▶ _EXERCISE DIRECTIONS_
Could you please repeat the data below word for word?

DATA UNDER STUDY Start Marker

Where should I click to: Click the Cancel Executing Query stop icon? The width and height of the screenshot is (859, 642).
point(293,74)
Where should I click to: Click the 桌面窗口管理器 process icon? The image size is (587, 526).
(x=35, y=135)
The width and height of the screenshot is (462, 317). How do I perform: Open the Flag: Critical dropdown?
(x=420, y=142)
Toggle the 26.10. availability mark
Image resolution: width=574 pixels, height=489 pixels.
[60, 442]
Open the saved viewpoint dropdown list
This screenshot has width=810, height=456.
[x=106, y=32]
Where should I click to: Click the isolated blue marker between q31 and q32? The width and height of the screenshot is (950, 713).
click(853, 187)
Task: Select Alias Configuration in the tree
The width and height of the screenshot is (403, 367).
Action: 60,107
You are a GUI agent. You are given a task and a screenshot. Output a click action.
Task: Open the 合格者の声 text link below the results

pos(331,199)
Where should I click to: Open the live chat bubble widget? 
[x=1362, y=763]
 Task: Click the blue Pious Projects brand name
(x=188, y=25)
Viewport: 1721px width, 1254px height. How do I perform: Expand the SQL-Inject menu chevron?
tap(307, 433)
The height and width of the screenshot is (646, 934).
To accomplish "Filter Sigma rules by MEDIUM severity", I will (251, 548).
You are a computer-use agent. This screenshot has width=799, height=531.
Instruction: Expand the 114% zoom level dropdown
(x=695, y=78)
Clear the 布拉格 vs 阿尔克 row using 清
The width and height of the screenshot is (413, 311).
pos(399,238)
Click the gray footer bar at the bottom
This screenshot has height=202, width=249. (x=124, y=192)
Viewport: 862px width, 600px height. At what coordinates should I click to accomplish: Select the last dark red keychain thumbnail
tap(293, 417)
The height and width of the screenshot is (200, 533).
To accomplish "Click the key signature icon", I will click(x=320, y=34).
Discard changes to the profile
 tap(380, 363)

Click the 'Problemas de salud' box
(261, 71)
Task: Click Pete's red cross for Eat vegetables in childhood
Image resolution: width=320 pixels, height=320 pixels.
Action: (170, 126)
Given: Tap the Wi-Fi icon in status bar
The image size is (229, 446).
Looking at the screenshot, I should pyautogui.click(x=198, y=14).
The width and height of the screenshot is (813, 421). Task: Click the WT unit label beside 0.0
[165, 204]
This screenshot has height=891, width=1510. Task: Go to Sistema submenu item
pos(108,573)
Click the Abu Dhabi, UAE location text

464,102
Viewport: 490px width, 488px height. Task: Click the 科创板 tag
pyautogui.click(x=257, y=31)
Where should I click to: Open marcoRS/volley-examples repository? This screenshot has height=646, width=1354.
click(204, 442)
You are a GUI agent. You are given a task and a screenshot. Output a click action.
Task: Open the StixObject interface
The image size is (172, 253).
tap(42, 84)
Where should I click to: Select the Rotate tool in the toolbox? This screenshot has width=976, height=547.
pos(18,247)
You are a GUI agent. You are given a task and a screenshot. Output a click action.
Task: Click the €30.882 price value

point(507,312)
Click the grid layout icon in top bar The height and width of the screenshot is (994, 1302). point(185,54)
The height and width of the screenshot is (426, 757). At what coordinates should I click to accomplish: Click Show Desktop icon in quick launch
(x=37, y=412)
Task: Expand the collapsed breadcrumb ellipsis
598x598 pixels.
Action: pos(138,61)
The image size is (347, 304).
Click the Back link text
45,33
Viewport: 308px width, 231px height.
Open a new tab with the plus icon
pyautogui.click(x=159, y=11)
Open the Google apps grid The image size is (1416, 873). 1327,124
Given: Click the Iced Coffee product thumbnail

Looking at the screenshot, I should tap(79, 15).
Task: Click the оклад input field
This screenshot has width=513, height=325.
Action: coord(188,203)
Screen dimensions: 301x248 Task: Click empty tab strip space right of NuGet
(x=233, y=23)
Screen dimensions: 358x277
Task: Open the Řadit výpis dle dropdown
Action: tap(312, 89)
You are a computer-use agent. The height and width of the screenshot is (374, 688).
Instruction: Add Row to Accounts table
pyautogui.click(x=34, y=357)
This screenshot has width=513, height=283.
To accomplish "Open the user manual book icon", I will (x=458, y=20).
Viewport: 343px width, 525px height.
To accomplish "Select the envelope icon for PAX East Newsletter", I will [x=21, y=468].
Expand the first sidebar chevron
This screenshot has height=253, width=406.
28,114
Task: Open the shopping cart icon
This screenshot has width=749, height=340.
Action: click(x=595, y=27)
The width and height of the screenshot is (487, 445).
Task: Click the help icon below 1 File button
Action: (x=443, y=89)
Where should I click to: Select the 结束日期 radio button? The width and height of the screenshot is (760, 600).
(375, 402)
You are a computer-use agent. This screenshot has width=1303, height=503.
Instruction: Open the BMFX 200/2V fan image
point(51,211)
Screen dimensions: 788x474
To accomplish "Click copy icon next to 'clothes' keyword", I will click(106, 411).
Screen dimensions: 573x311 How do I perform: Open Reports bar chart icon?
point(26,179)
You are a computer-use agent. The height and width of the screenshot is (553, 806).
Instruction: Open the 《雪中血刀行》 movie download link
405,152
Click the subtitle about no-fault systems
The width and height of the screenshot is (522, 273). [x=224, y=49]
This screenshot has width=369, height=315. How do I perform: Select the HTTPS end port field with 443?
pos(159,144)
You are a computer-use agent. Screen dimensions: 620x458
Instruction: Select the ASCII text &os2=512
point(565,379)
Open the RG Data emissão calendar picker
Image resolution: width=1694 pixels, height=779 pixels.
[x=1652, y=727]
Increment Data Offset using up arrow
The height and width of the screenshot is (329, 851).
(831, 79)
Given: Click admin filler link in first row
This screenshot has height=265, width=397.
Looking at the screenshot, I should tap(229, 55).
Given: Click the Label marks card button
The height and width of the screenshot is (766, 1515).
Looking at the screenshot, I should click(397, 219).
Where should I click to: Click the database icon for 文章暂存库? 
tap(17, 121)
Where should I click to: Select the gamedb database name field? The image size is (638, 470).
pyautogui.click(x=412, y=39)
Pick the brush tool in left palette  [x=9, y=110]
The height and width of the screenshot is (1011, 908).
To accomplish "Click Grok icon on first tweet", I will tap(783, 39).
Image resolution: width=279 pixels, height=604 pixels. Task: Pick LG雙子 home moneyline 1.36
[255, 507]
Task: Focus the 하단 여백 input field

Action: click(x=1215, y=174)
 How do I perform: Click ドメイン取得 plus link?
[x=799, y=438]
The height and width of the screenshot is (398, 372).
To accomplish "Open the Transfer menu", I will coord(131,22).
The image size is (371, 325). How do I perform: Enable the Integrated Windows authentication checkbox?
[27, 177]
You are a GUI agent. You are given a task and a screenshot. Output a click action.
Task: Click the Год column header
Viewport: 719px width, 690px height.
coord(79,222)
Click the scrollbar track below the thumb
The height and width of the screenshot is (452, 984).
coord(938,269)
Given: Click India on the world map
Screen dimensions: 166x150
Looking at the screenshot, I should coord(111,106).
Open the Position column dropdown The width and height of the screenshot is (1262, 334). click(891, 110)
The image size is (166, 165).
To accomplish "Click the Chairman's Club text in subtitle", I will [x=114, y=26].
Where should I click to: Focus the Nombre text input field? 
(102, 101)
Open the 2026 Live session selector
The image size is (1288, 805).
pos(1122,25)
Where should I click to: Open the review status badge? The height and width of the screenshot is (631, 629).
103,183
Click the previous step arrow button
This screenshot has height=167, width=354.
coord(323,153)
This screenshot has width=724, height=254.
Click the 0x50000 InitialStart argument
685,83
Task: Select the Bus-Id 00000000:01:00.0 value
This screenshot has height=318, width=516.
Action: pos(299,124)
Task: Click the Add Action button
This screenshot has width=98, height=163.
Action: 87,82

DATA UNDER STUDY End Marker

▶ _WRITTEN ANSWER_
Where should I click to: Click the Cancel Executing Query stop icon? The width and height of the screenshot is (859, 642).
point(293,74)
Where should I click to: Click the 桌面窗口管理器 process icon? The image size is (587, 526).
(x=35, y=135)
The width and height of the screenshot is (462, 317). How do I perform: Open the Flag: Critical dropdown?
(x=420, y=142)
Toggle the 26.10. availability mark
Image resolution: width=574 pixels, height=489 pixels.
[60, 442]
Open the saved viewpoint dropdown list
This screenshot has width=810, height=456.
[x=106, y=32]
Where should I click to: Click the isolated blue marker between q31 and q32? The width and height of the screenshot is (950, 713).
click(853, 187)
Task: Select Alias Configuration in the tree
The width and height of the screenshot is (403, 367).
Action: 60,107
You are a GUI agent. You are given a task and a screenshot. Output a click action.
Task: Open the 合格者の声 text link below the results

pos(331,199)
Where should I click to: Open the live chat bubble widget? 
[x=1362, y=763]
 Task: Click the blue Pious Projects brand name
(x=188, y=25)
Viewport: 1721px width, 1254px height. How do I perform: Expand the SQL-Inject menu chevron?
tap(307, 433)
The height and width of the screenshot is (646, 934).
To accomplish "Filter Sigma rules by MEDIUM severity", I will (251, 548).
You are a computer-use agent. This screenshot has width=799, height=531.
Instruction: Expand the 114% zoom level dropdown
(x=695, y=78)
Clear the 布拉格 vs 阿尔克 row using 清
The width and height of the screenshot is (413, 311).
pos(399,238)
Click the gray footer bar at the bottom
This screenshot has height=202, width=249. (x=124, y=192)
Viewport: 862px width, 600px height. At what coordinates should I click to accomplish: Select the last dark red keychain thumbnail
tap(293, 417)
The height and width of the screenshot is (200, 533).
To accomplish "Click the key signature icon", I will click(x=320, y=34).
Discard changes to the profile
 tap(380, 363)

Click the 'Problemas de salud' box
(261, 71)
Task: Click Pete's red cross for Eat vegetables in childhood
Image resolution: width=320 pixels, height=320 pixels.
Action: (170, 126)
Given: Tap the Wi-Fi icon in status bar
The image size is (229, 446).
Looking at the screenshot, I should pyautogui.click(x=198, y=14).
The width and height of the screenshot is (813, 421). Task: Click the WT unit label beside 0.0
[165, 204]
This screenshot has height=891, width=1510. Task: Go to Sistema submenu item
pos(108,573)
Click the Abu Dhabi, UAE location text

464,102
Viewport: 490px width, 488px height. Task: Click the 科创板 tag
pyautogui.click(x=257, y=31)
Where should I click to: Open marcoRS/volley-examples repository? This screenshot has height=646, width=1354.
click(204, 442)
You are a GUI agent. You are given a task and a screenshot. Output a click action.
Task: Open the StixObject interface
The image size is (172, 253).
tap(42, 84)
Where should I click to: Select the Rotate tool in the toolbox? This screenshot has width=976, height=547.
pos(18,247)
You are a GUI agent. You are given a task and a screenshot. Output a click action.
Task: Click the €30.882 price value

point(507,312)
Click the grid layout icon in top bar The height and width of the screenshot is (994, 1302). point(185,54)
The height and width of the screenshot is (426, 757). At what coordinates should I click to accomplish: Click Show Desktop icon in quick launch
(x=37, y=412)
Task: Expand the collapsed breadcrumb ellipsis
598x598 pixels.
Action: pos(138,61)
The image size is (347, 304).
Click the Back link text
45,33
Viewport: 308px width, 231px height.
Open a new tab with the plus icon
pyautogui.click(x=159, y=11)
Open the Google apps grid The image size is (1416, 873). 1327,124
Given: Click the Iced Coffee product thumbnail

Looking at the screenshot, I should tap(79, 15).
Task: Click the оклад input field
This screenshot has width=513, height=325.
Action: coord(188,203)
Screen dimensions: 301x248 Task: Click empty tab strip space right of NuGet
(x=233, y=23)
Screen dimensions: 358x277
Task: Open the Řadit výpis dle dropdown
Action: tap(312, 89)
You are a computer-use agent. The height and width of the screenshot is (374, 688).
Instruction: Add Row to Accounts table
pyautogui.click(x=34, y=357)
This screenshot has width=513, height=283.
To accomplish "Open the user manual book icon", I will (x=458, y=20).
Viewport: 343px width, 525px height.
To accomplish "Select the envelope icon for PAX East Newsletter", I will [x=21, y=468].
Expand the first sidebar chevron
This screenshot has height=253, width=406.
28,114
Task: Open the shopping cart icon
This screenshot has width=749, height=340.
Action: click(x=595, y=27)
The width and height of the screenshot is (487, 445).
Task: Click the help icon below 1 File button
Action: (x=443, y=89)
Where should I click to: Select the 结束日期 radio button? The width and height of the screenshot is (760, 600).
(375, 402)
You are a computer-use agent. This screenshot has width=1303, height=503.
Instruction: Open the BMFX 200/2V fan image
point(51,211)
Screen dimensions: 788x474
To accomplish "Click copy icon next to 'clothes' keyword", I will click(106, 411).
Screen dimensions: 573x311 How do I perform: Open Reports bar chart icon?
point(26,179)
You are a computer-use agent. The height and width of the screenshot is (553, 806).
Instruction: Open the 《雪中血刀行》 movie download link
405,152
Click the subtitle about no-fault systems
The width and height of the screenshot is (522, 273). [x=224, y=49]
This screenshot has width=369, height=315. How do I perform: Select the HTTPS end port field with 443?
pos(159,144)
You are a computer-use agent. Screen dimensions: 620x458
Instruction: Select the ASCII text &os2=512
point(565,379)
Open the RG Data emissão calendar picker
Image resolution: width=1694 pixels, height=779 pixels.
[x=1652, y=727]
Increment Data Offset using up arrow
The height and width of the screenshot is (329, 851).
(831, 79)
Given: Click admin filler link in first row
This screenshot has height=265, width=397.
Looking at the screenshot, I should tap(229, 55).
Given: Click the Label marks card button
The height and width of the screenshot is (766, 1515).
Looking at the screenshot, I should click(397, 219).
Where should I click to: Click the database icon for 文章暂存库? 
tap(17, 121)
Where should I click to: Select the gamedb database name field? The image size is (638, 470).
pyautogui.click(x=412, y=39)
Pick the brush tool in left palette  [x=9, y=110]
The height and width of the screenshot is (1011, 908).
To accomplish "Click Grok icon on first tweet", I will tap(783, 39).
Image resolution: width=279 pixels, height=604 pixels. Task: Pick LG雙子 home moneyline 1.36
[255, 507]
Task: Focus the 하단 여백 input field

Action: click(x=1215, y=174)
 How do I perform: Click ドメイン取得 plus link?
[x=799, y=438]
The height and width of the screenshot is (398, 372).
To accomplish "Open the Transfer menu", I will coord(131,22).
The image size is (371, 325). How do I perform: Enable the Integrated Windows authentication checkbox?
[27, 177]
You are a GUI agent. You are given a task and a screenshot. Output a click action.
Task: Click the Год column header
Viewport: 719px width, 690px height.
coord(79,222)
Click the scrollbar track below the thumb
The height and width of the screenshot is (452, 984).
coord(938,269)
Given: Click India on the world map
Screen dimensions: 166x150
Looking at the screenshot, I should coord(111,106).
Open the Position column dropdown The width and height of the screenshot is (1262, 334). click(891, 110)
The image size is (166, 165).
To accomplish "Click the Chairman's Club text in subtitle", I will [x=114, y=26].
Where should I click to: Focus the Nombre text input field? 
(102, 101)
Open the 2026 Live session selector
The image size is (1288, 805).
pos(1122,25)
Where should I click to: Open the review status badge? The height and width of the screenshot is (631, 629).
103,183
Click the previous step arrow button
This screenshot has height=167, width=354.
coord(323,153)
This screenshot has width=724, height=254.
Click the 0x50000 InitialStart argument
685,83
Task: Select the Bus-Id 00000000:01:00.0 value
This screenshot has height=318, width=516.
Action: pos(299,124)
Task: Click the Add Action button
This screenshot has width=98, height=163.
Action: 87,82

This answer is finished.